The new version was achieved in steps, which were (roughly):

  • Introduce the x86determiniser "loader" frontend on Windows, 32-bit.
  • Add new test cases: simple ones to test basic functionality such as parameter parsing, and a complex one to check that a correct instruction trace would be produced for a particular test program.
  • Add 64-bit Windows support.
  • Port to Linux (32-bit).
  • Add 64-bit Linux support.
  • Add further test cases to search for further problems.

I found many of these steps very challenging. Because x86determiniser now acts as a loader, using ptrace (Linux) or WaitForDebugEvent (Windows), it is not possible to attach a debugger to the process being "simulated". Without debugging tools it is hard to figure out why something went wrong. I dislike having to fall back to the "printf" approach to debugging but sometimes the only alternative is guesswork.

64-bit support was also challenging. I found that my version 1.x code relied on the ability to put absolute addresses into the machine code, for example in order to do a jump to an arbitrary address without using a register. The following will load an address from a global variable named next_code, and then jump to that address:

    jmp     *(next_code)

With 64-bit x86 code, the address of the next_code variable cannot be specified as either a 64-bit absolute address, or as a 64-bit offset. It can only be a 32-bit offset. This forced changes in various places, since I had relied on the ability to refer to any location in the memory space within "jmp" and "call". The weirdest implication was that the the symbol for "next_code" could not be exported globally with ".global", because if it is, it will be possible for shared libraries to override it, and that would prevent the assembler using a 32-bit offset.

A further 64-bit issue was caused by the red zone which allows a function to use some of the memory below the current stack pointer.
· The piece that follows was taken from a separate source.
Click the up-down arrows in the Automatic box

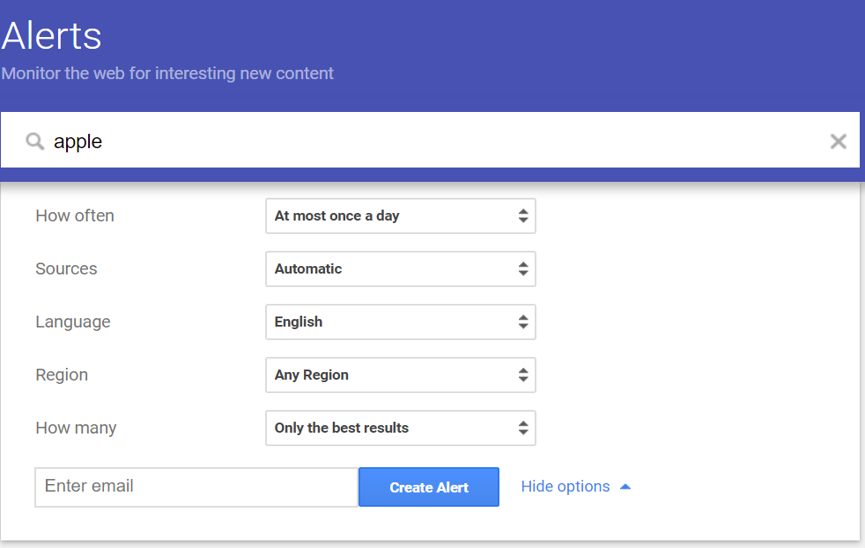(523, 269)
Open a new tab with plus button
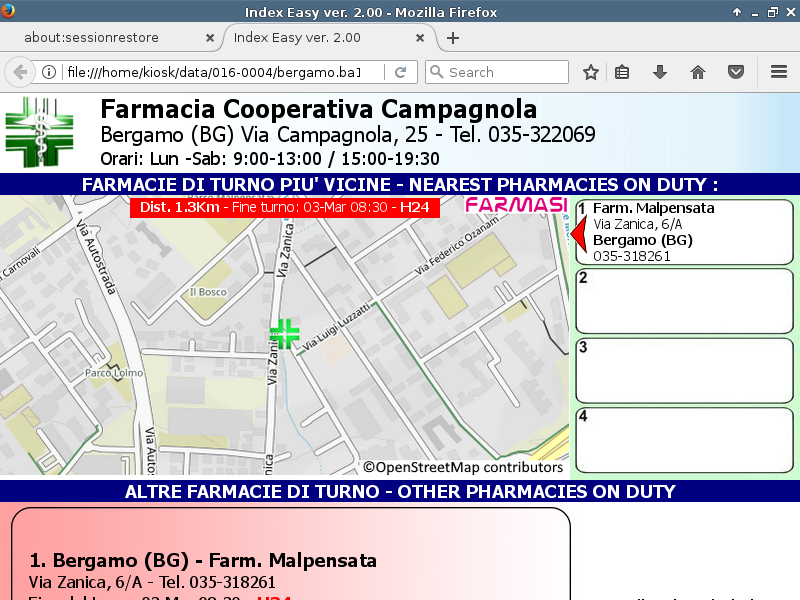This screenshot has width=800, height=600. tap(453, 38)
This prevented x86determiniser capturing the state of the CPU flags. I was forced to subtract 128 bytes from the stack pointer value when switching context, in order to avoid destroying information in the red zone. The need to deal with the red zone has come up before, but this time I could not work around it with "-mno-red-zone", since I wanted x86determiniser to support programs without modification.

Because of these issues, the code modification needed to jump from "simulated" code back into x86determiniser went from a five byte absolute call to a nineteen byte instruction sequence which modifies the stack pointer to avoid the red zone, and then does an absolute call, deferencing an address stored after the instruction. I had to pick instructions which would not affect the FLAGS register, i.e. use "lea" rather than "add".

x86determiniser has involved quite a large effort, but I think it has been worthwhile. I have learned details about how debuggers actually work, how to do DLL injection, and I've been able to do some fun low-level programming.

However, I am not entirely happy with x86determiniser version 2.0. I think performance is poor, and the lack of multi-threading support is an issue. The "loader" part of the program is both complicated and platform-specific. For the next major version (if any) I would probably look at integrating a "real" x86 CPU simulator to interpret the instructions. Only the system call instructions would actually be executed in place, and the program itself would not be modified. I think that this would greatly improve performance in most cases.